Why are there so many solicitors in Crediton? I read that the crime rate is low, so what are they doing? Perhaps the divorce rate is lucratively high. Perhaps there are a lot of disputes between neighbours.

I also wonder at the number of vets. I suppose I might expect a lot of vets with agriculture all around the town; perhaps there are lots of cows and sheep to mend. But I saw remarkably few of those animals in the waiting room at West Ridge Veterinary Practice when I arrived with my daughter, clutching the family hamster.

Back in Bristol you just turned up in visiting hours, joined the queue and endured pet Beirut for the next hour or so: fat labradors snapping at hissing, caged fur-balls; grumpy rabbits thumping the walls of their boxes; pythons coiled around tattoed owners. Here in Crediton you make an appointment. "Peter to see the vet at 5:45," I announced as we strolled into the practice.

"Ah yes," said the receptionist uncertainly. "Peter who?"

"He hasn't got a surname," I replied. "He's a hamster."

Within three minutes we were already in the surgery with Peter being examined carefully by the new vet who was clearly very nervous around hamsters.

"How much will this cost?" I inquired.

"About £10."

"And a new hamster.......?"

Apparently - according to my daughter - this was not a line of thinking that was either acceptable or moral. Apparently I was confusing my thinking about damaged hamsters with my thinking about damaged cars.

Actually I am very fond of animals, and that is why I make regular visits to the two butchers in the High St. Incidentally, I am sure that they are, in fact, the same shop. I have often noticed staff from one scurrying along the road and disappearing into the other.

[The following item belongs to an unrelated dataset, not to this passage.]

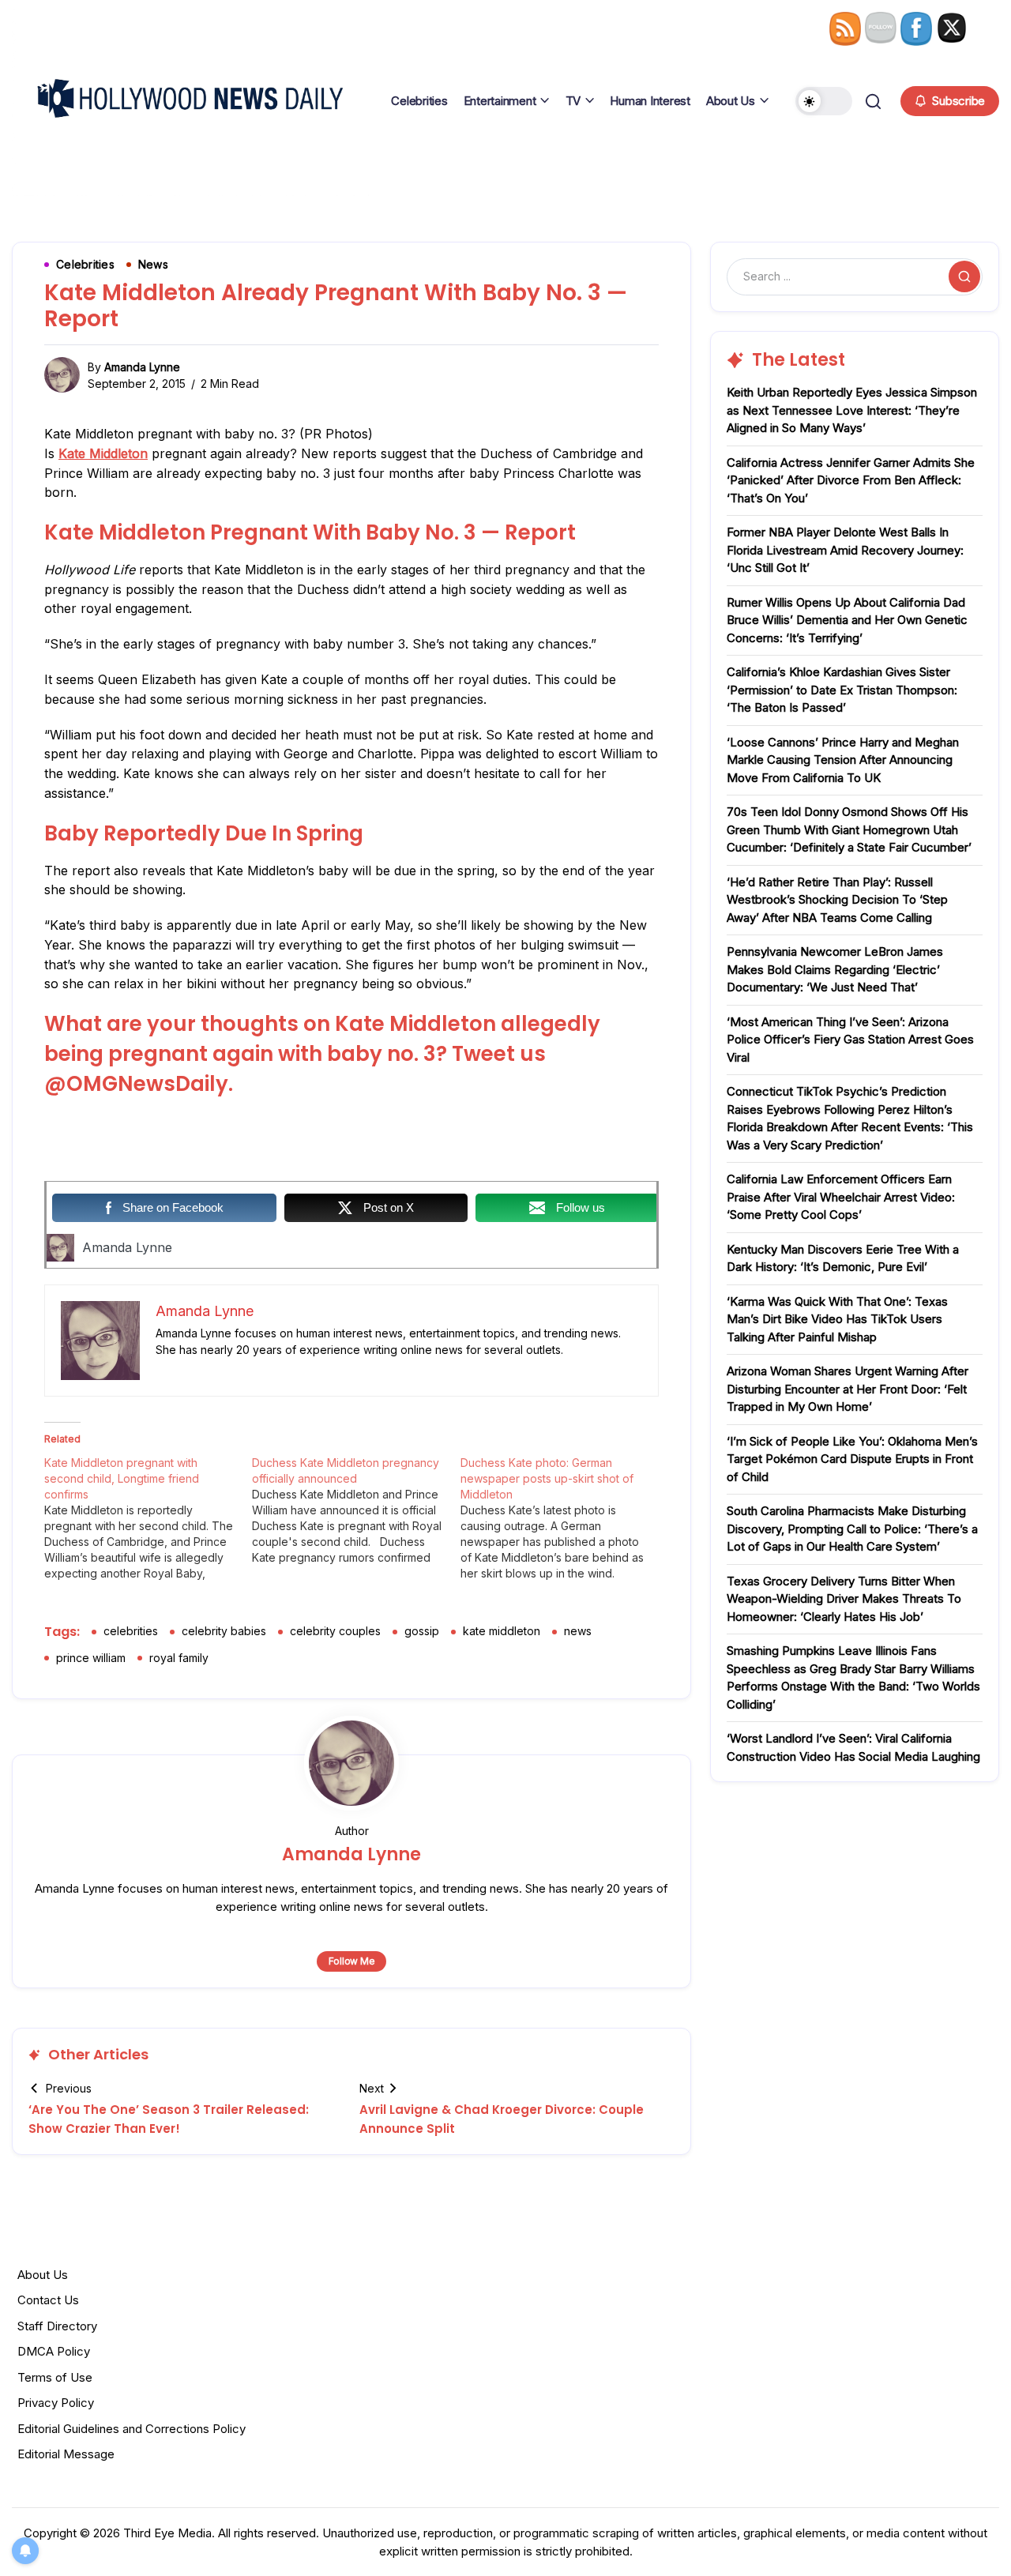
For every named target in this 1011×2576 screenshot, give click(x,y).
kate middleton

Anyway, I was waiting to be served the other day when my eye was drawn to the posters that render various meat-yielding animals in diagramatic form with their sections marked and labelled, e.g. topside, ribs, flank. Now that is callous. How would we feel if we visited the surgeon and he had similar charts of the human body marked up with his favourite cut lines?

"I'll cut along this dotted line down your flank. And here around your loin." How would you feel? I know I'd feel as nervous as a vet with a homicidal hamster. By the way, it turned out the family hamster was a girl.